Among the entries below, find the lines holding "will" and copy them.

## RECORDS PROVIDED:
---------------

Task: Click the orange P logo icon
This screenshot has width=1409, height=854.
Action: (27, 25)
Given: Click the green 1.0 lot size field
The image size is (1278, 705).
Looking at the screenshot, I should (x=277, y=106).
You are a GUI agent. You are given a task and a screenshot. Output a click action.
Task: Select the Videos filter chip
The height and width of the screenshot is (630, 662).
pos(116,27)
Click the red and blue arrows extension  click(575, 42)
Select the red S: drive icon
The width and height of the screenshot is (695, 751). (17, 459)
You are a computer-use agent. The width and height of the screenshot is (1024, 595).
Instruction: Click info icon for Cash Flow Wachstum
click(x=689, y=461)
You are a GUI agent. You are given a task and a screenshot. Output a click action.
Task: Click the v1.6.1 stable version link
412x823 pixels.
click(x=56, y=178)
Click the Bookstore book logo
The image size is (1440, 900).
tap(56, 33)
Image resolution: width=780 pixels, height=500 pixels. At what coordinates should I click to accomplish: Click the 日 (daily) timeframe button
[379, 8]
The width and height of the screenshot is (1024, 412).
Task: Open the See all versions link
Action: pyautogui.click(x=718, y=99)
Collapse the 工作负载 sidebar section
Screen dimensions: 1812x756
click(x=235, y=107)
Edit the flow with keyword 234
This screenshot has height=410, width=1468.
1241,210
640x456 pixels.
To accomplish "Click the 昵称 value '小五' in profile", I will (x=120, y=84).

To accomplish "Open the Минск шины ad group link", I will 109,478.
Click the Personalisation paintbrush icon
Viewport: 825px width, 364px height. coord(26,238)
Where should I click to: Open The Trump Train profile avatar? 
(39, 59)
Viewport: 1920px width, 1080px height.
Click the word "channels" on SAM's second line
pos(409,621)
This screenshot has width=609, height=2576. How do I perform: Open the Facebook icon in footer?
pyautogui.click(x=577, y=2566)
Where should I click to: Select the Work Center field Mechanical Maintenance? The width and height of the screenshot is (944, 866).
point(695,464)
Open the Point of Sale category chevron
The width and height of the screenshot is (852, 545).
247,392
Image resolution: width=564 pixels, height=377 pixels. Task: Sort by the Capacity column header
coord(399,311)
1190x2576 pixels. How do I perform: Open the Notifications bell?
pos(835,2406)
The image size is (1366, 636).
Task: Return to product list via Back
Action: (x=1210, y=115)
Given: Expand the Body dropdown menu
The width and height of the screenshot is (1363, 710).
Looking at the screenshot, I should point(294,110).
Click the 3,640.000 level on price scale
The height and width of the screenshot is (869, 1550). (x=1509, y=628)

---------------

## EXERCISE SOLUTION:
To accomplish "Click the 昵称 value '小五' in profile", I will (x=120, y=84).
To accomplish "Open the Минск шины ad group link", I will 109,478.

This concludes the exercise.